Empresas fecham, empregos desaparecem
Mais de 500 empresas fecharam. Cerca de 15 mil postos de trabalho foram eliminados. A causa: a escassez persistente de divisas em Moçambique. Os dados constam de um estudo divulgado esta terça-feira pelo Centro de Integridade Pública (CIP).
A análise chama-se Impactos Macrofiscais Associados à Escassez Persistente de Divisas e à Taxa de Câmbio em Moçambique (1990-2024). O CIP apresentou-a em Maputo, com base em entrevistas a gestores empresariais e associações do sector privado.
Capacidade de importação cai 40%
A investigadora Tereza Boene explica que o estudo surgiu da preocupação com duas realidades persistentes: as restrições ao acesso a moeda estrangeira e uma taxa de câmbio desajustada face ao mercado real.

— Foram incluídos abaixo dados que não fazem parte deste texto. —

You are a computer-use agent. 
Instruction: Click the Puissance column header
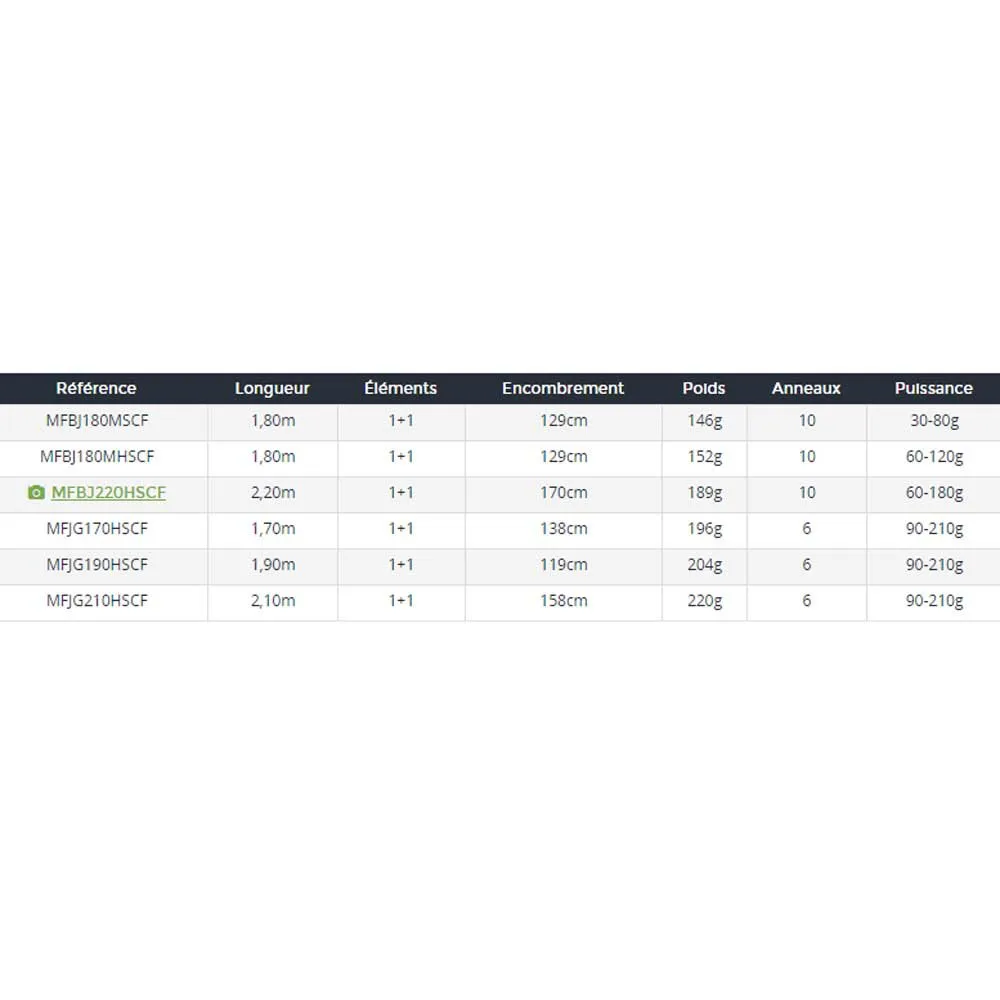[934, 388]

Os números são preocupantes. As limitações cambiais cortaram em 40% a capacidade de importação das empresas. A produção caiu. Vários sectores da economia ressentem-se directamente.
O impacto chega também às famílias. O relatório estima que cerca de 75 mil pessoas sofreram efeitos indirectos, considerando a dimensão média dos agregados familiares moçambicanos.
Inflação alta, metical em queda
O estudo analisa as tendências macroeconómicas entre 1990 e 2024. O retrato é exigente: crescimento económico a abrandar, inflação média de 9% ao ano e depreciação gradual do metical.
Os dados empíricos revelam uma economia muito sensível a choques externos. Uma variação de 1% na taxa de câmbio pode reduzir o crescimento em 0,65% e aumentar a inflação em 0,3%.
CIP exige reformas estruturais
Face a este cenário, o CIP defende mudanças profundas. A organização aponta quatro prioridades:
- Reforçar a produção interna e diversificar a base económica
- Acelerar a industrialização do país
- Expandir as exportações
- Aumentar o investimento em infra-estruturas, energia e transportes
Para o CIP, só estas medidas podem reduzir a dependência estrutural de divisas externas e garantir um crescimento económico sustentável.